▶ [SET EXERCISE]:
Update the data from the line containing "Learn more. (622, 658)" through the line containing "O podjetju (337, 122)" by replacing "button" with "link", and give those lines again with everything else unchanged.

Word and element location records:

● ● ● ● ● ● ●

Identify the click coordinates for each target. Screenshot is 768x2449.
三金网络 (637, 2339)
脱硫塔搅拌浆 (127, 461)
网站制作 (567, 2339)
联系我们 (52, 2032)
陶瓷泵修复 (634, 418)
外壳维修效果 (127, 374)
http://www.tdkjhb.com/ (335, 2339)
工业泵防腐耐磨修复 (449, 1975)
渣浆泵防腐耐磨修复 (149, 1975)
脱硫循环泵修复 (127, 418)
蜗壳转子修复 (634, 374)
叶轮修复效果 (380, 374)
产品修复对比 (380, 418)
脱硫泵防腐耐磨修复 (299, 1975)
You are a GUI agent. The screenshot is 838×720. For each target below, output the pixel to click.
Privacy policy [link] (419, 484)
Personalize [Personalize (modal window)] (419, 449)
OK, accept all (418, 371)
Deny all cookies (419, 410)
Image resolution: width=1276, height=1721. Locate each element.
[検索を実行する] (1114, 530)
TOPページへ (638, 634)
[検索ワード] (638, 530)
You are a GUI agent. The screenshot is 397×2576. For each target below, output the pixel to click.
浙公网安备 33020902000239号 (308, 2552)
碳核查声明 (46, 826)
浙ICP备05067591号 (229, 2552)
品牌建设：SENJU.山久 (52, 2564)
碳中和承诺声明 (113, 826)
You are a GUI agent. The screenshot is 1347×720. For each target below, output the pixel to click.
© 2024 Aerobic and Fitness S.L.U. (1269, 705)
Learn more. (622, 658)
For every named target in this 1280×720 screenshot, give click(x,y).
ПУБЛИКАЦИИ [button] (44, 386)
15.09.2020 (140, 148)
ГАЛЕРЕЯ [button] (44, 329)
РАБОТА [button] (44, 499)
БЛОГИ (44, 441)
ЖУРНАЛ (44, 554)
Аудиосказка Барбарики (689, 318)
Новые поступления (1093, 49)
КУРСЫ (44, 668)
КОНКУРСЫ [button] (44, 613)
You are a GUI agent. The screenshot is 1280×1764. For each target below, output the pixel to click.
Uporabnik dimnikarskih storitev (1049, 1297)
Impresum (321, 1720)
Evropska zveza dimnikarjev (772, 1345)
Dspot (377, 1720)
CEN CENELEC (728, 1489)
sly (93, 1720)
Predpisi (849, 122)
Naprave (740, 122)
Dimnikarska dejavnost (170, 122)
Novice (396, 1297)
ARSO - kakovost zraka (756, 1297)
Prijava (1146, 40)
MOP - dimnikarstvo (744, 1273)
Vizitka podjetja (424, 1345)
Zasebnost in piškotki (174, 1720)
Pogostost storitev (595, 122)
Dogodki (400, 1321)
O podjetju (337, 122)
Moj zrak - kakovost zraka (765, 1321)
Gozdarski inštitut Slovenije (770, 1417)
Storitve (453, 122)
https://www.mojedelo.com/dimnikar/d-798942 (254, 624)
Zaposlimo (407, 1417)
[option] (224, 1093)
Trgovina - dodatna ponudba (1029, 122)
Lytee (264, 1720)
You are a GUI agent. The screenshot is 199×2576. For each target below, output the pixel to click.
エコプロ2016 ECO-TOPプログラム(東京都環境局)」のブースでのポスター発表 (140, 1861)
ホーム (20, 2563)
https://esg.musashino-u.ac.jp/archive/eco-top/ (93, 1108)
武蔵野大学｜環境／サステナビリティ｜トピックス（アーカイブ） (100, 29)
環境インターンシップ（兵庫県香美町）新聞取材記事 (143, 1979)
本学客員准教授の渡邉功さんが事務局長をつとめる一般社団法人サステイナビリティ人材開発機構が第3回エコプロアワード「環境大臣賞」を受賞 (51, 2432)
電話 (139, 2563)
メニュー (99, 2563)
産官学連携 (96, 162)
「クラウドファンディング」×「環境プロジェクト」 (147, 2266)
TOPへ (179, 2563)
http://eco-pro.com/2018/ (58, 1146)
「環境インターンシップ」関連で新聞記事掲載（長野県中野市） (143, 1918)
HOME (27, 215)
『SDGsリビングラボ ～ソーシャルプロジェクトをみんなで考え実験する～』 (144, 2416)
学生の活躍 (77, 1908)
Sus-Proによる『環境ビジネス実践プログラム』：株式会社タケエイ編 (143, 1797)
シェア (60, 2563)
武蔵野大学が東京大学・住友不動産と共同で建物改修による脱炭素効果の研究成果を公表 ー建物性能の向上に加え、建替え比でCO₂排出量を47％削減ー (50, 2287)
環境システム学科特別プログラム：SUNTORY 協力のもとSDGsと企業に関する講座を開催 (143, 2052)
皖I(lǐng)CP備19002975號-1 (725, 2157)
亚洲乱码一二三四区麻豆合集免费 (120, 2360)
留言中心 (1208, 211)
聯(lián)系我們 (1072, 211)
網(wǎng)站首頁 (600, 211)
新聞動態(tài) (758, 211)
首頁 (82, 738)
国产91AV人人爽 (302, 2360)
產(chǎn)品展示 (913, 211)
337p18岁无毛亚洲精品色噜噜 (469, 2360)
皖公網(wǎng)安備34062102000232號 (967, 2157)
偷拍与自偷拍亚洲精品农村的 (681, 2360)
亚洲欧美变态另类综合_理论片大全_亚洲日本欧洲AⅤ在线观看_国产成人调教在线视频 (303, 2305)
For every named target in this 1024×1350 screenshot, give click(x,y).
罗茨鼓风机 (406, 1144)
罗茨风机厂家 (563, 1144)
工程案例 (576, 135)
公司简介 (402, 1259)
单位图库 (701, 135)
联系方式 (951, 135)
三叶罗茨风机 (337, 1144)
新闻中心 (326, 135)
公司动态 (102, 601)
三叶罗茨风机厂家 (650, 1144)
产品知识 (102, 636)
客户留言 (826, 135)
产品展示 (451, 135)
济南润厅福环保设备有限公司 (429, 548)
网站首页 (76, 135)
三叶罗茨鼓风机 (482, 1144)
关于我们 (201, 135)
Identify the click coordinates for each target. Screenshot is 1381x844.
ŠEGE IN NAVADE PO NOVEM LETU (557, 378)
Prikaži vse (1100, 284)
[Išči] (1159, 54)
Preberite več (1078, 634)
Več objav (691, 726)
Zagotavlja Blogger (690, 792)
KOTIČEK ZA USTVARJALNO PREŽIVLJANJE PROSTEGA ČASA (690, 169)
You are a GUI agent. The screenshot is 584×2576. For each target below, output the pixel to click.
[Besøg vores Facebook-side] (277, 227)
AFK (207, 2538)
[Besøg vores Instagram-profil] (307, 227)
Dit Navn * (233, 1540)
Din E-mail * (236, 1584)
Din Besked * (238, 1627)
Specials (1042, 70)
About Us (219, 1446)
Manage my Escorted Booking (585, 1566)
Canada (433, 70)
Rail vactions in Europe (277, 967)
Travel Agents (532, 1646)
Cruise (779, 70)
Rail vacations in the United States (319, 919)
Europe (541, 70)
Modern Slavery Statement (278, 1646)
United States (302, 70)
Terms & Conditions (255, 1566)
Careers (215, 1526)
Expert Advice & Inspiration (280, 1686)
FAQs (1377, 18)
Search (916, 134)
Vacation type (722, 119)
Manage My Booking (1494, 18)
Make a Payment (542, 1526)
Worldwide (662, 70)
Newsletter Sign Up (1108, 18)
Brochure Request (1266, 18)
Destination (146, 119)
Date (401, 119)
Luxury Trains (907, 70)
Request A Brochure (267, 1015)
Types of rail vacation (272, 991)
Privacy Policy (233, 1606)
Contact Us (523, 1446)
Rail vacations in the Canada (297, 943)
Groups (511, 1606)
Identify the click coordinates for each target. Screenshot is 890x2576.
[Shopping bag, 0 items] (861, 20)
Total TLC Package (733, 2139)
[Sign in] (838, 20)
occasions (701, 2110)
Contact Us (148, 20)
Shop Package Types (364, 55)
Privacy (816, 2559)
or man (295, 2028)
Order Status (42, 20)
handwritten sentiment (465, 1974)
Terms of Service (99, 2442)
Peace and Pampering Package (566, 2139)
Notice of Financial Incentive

● ● ● ● ● ● ●

▶ [EXERCISE OUTPUT]:
Learn more. (622, 658)
For every named target in this 1280×720 screenshot, give click(x,y).
ПУБЛИКАЦИИ [link] (44, 386)
15.09.2020 (140, 148)
ГАЛЕРЕЯ [link] (44, 329)
РАБОТА [link] (44, 499)
БЛОГИ (44, 441)
ЖУРНАЛ (44, 554)
Аудиосказка Барбарики (689, 318)
Новые поступления (1093, 49)
КУРСЫ (44, 668)
КОНКУРСЫ [link] (44, 613)
You are a GUI agent. The screenshot is 1280×1764. For each target below, output the pixel to click.
Uporabnik dimnikarskih storitev (1049, 1297)
Impresum (321, 1720)
Evropska zveza dimnikarjev (772, 1345)
Dspot (377, 1720)
CEN CENELEC (728, 1489)
sly (93, 1720)
Predpisi (849, 122)
Naprave (740, 122)
Dimnikarska dejavnost (170, 122)
Novice (396, 1297)
ARSO - kakovost zraka (756, 1297)
Prijava (1146, 40)
MOP - dimnikarstvo (744, 1273)
Vizitka podjetja (424, 1345)
Zasebnost in piškotki (174, 1720)
Pogostost storitev (595, 122)
Dogodki (400, 1321)
O podjetju (337, 122)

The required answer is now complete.